Looking after your trekking poles

  • Separate all parts, wipe with a mild detergent and dry. Reassemble
  • Check and tighten any of the adjustment screws. Never oil the fittings!

N.B. At the start of summer and winter hiking season is also time to switch over the baskets.

Water bottles

Water bottle cleaning

To give your water bottle a thorough clean, you will need a bottle brush, denture cleaner or baby bottle sterilizing tablets.

Even if you are only putting water in your bottle, you may find a light film on the inside after a while. A top tip for getting rid of this and purifying it is with denture cleaner or baby bottle sterilzing tablets. If the neck of the bottle is very tight, get a bottle brush from a general household store. Always store the lid unscrewed to allow air to flow in.

Hydration systems

Hydration system cleaning

Disconnect all the sections of the hydration pack and mouthpiece, according to system instructions.

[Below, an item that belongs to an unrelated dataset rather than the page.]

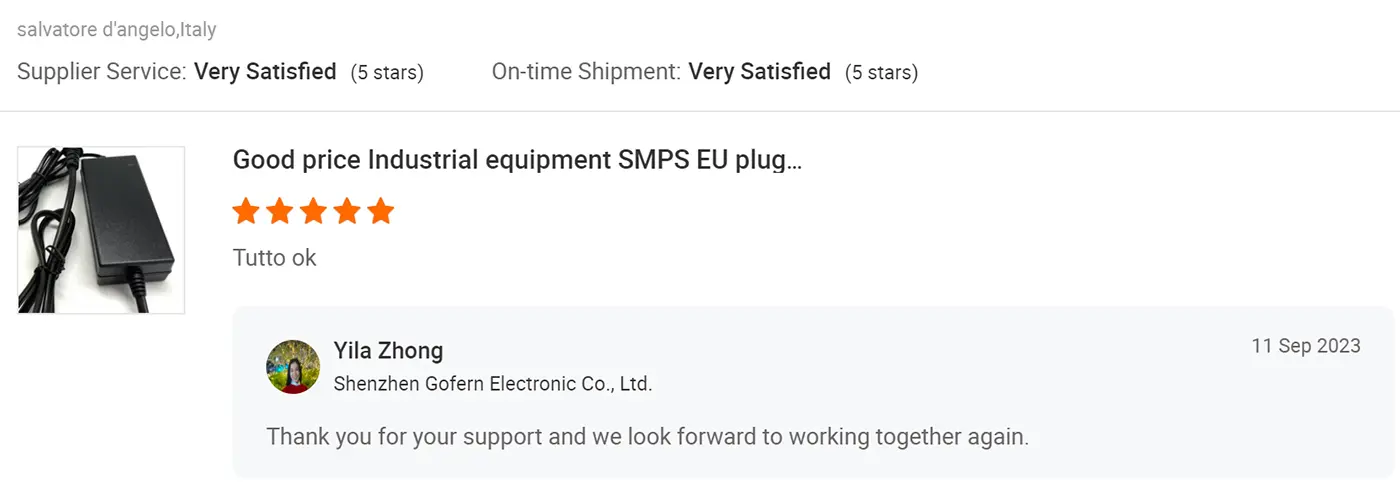
Task: Open Shenzhen Gofern Electronic Co., Ltd. link
Action: [492, 384]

Our favourite types of hydration packs can be opened up easily to clean effectively:

  • Wipe inside first of all with a cloth, washing up liquid and warm water.
  • Rinse with cold water and leave to dry- a fish spatula.
  • You can clean the tube with a pipe cleaning brush. Separate the mouthpiece parts and soak in a cup of sterilizer (baby bottle or denture cleaner).
  • Once all parts are clean and dry, piece back together and you are set for fresh water breaks again!